7 Things Dogs Can Teach You About Life.

Having a dog is a good reminder of the realities of life, from the good to the bad to the essential, bare-bones of existence, if you can pardon the pun. So here are seven things my dog reminds me of on a daily basis.

1: There’s no such thing as unfair.

If we’re playing tug of war with a rope and I use one hand and she grips with her mouth and uses her paw to loosen my hand, she isn’t cheating. If she shakes her head violently, she isn’t cheating. If I shake the rope and pull it away, I’m not cheating. If I hold it out of her reach with both hands I’m not cheating. There is no such thing as fair or unfair in reality. You can’t explain these concepts to a dog. They’re human ideas designed to keep a human social order, that vary from culture to culture, person to person and day to day. In life, anything that gets you ahead is fair. All anyone can do is stop you getting ahead.

2: Violence is necessary.

Puppies and dogs play by fighting. Their games involve ripping, tearing, pouncing, chasing, crushing, pinning… They learn the pressure points on each other and on you. They learn bite inhibition: how hard they can bite before it hurts. Their entire entertainment package is fight, fight, fight.

Because violence, whilst not completely inevitable, is necessary. You need to be able to vanquish your enemies, kill your prey and scare off your predators. You need to learn to be violent even if you’ll never use it, whether you’re a rabbit, a dog or a human.

3: Prioritize your long-term survival.

The average dog doesn’t think twice about stealing your food when you aren’t in the room. It takes a long time to teach them not to steal because their basic instinct is to eat. You need to teach them that their wellbeing is at risk if they steal. This is because a dog puts its long term survival ahead of anything else. The main drive is to survive as long as possible and whatever gives the best odds of that, wins.

* **Source material**

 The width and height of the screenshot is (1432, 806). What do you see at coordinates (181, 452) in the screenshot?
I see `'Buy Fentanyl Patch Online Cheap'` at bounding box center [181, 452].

* **Problems**
• 1. Answer these questions about the text on what dogs teach about life:
(a) During tug of war, what does the dog use to loosen the author's hand?
(b) What do dogs learn through bite inhibition?
(c) What is the basic instinct that makes it take a long time to teach a dog not to steal?
• 2. Pick up the text on what dogs teach about life after its final sentence and carry it forward.
The data comes from a different source than the text on what dogs teach about life.

* **Answers for the tasks**
• 1.
(a) Her paw.
(b) How hard they can bite before it hurts.
(c) To eat.

• 2.
4: Don’t hold grudges.

Whether you “cheated” in a game, punished them for stealing food or unknowingly hurt them, they don’t care. After the act, once the order is re-established, they just want to carry on as normal. If you are repeatedly hurtful, they adapt their behaviour but do not become vindictive. A dog lives in the moment, adapts to change and, as such, does not hold grudges against you, even if you hurt it.

5: Learn as much as possible.

The puppy can’t keep anything out of under her feet, in her mouth and up her nose. Leaves, dirt, dead animals, flowers, bottles, toys, ropes, wires… It takes a long time to chase her away from exploring.

On the flip side, she is always eager to please. It may take 20 or 40 goes, but she will learn that command and enjoy learning it, whether for praise, treats or just the fun of it.

The point is, she’s always ready to learn. The more you know and adapt, the healthier, more efficient and happier you are as an organism. And dogs have this nailed. Learning is a pleasure to them.

6: The pack order is your existence.

Dogs are constantly vigilant for changes in the pack order. They work out who’s in charge very early on and act according to the perceived pack order. Some dogs may decide that the teenage son is clearly running the house and some bitches put themselves before the children after their first season. The pack order dictates every part of their life and it needs to make sense to them.

There is always someone leading and if you refuse to lead they will lead for you.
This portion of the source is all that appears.